- TASK ITEM -
Among the records that follow, find the line with "Open the hamburger" and the line with "Given: Choose Warehouse". Set down those lines and all lines between them exactly, without adding anything.

- EXTRACTED RECORDS -
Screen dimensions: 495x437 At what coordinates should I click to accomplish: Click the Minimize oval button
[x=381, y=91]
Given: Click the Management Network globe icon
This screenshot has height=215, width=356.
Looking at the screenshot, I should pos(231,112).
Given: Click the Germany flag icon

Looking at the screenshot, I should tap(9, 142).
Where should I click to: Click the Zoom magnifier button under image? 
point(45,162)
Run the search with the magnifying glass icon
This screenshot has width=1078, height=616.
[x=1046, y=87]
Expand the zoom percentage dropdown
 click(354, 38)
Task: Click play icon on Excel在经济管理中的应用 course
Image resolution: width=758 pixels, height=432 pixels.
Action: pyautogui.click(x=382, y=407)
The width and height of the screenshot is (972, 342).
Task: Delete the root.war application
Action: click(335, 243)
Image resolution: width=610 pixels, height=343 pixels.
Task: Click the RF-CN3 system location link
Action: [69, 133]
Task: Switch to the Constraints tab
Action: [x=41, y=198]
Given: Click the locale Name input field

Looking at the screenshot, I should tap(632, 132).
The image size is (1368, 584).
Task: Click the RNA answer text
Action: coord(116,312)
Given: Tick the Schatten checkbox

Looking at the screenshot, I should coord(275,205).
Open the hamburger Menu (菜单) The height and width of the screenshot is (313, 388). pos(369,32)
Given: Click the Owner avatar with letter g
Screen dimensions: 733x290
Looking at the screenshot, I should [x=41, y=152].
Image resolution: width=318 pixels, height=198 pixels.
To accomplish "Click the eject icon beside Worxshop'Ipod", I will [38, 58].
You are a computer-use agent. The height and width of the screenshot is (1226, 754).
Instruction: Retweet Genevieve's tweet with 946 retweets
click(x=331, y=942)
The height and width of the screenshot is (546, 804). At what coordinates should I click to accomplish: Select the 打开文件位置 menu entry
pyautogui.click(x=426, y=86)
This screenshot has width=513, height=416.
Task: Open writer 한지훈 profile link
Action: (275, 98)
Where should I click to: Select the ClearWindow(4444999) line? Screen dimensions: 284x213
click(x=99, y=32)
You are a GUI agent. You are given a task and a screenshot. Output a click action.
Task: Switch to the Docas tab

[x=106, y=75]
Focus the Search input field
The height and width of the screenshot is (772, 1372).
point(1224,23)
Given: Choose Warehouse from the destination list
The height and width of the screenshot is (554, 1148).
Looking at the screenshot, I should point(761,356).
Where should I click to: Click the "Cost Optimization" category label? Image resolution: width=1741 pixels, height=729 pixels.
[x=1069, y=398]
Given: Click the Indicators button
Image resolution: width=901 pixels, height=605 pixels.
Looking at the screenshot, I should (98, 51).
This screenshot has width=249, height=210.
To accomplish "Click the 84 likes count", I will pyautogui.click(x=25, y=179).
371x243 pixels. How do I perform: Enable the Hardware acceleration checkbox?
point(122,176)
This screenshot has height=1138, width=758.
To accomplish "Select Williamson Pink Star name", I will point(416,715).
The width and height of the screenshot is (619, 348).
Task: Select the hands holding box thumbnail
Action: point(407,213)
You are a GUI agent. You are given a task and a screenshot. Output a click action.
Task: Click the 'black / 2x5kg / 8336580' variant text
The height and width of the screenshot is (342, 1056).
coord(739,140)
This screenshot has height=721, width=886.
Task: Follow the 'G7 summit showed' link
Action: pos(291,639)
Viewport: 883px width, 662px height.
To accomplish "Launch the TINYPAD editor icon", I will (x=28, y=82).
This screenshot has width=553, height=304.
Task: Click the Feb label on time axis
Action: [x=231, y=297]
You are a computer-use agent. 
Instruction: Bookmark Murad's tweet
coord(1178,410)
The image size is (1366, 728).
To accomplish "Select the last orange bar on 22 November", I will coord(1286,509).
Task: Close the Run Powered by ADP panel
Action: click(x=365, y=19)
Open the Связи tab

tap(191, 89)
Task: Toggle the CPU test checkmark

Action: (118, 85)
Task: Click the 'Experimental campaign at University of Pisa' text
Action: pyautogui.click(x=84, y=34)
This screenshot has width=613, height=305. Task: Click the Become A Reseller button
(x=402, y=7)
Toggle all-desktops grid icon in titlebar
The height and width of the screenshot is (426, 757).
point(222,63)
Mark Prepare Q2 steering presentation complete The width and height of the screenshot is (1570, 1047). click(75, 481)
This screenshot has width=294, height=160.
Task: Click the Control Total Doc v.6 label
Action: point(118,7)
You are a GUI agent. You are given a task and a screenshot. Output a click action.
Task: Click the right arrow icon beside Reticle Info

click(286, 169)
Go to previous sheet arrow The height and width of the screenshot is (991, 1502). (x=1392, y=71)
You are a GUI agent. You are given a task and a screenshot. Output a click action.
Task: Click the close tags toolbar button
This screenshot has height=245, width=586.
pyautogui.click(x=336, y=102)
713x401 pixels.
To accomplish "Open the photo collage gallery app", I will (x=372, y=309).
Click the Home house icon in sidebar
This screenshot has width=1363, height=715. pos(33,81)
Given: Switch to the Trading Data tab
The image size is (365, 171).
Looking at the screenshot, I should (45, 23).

- SOLUTION FOR THIS EXERCISE -
Open the hamburger Menu (菜单) The height and width of the screenshot is (313, 388). pos(369,32)
Given: Click the Owner avatar with letter g
Screen dimensions: 733x290
Looking at the screenshot, I should [x=41, y=152].
Image resolution: width=318 pixels, height=198 pixels.
To accomplish "Click the eject icon beside Worxshop'Ipod", I will [38, 58].
You are a computer-use agent. The height and width of the screenshot is (1226, 754).
Instruction: Retweet Genevieve's tweet with 946 retweets
click(x=331, y=942)
The height and width of the screenshot is (546, 804). At what coordinates should I click to accomplish: Select the 打开文件位置 menu entry
pyautogui.click(x=426, y=86)
This screenshot has width=513, height=416.
Task: Open writer 한지훈 profile link
Action: (275, 98)
Where should I click to: Select the ClearWindow(4444999) line? Screen dimensions: 284x213
click(x=99, y=32)
You are a GUI agent. You are given a task and a screenshot. Output a click action.
Task: Switch to the Docas tab

[x=106, y=75]
Focus the Search input field
The height and width of the screenshot is (772, 1372).
point(1224,23)
Given: Choose Warehouse from the destination list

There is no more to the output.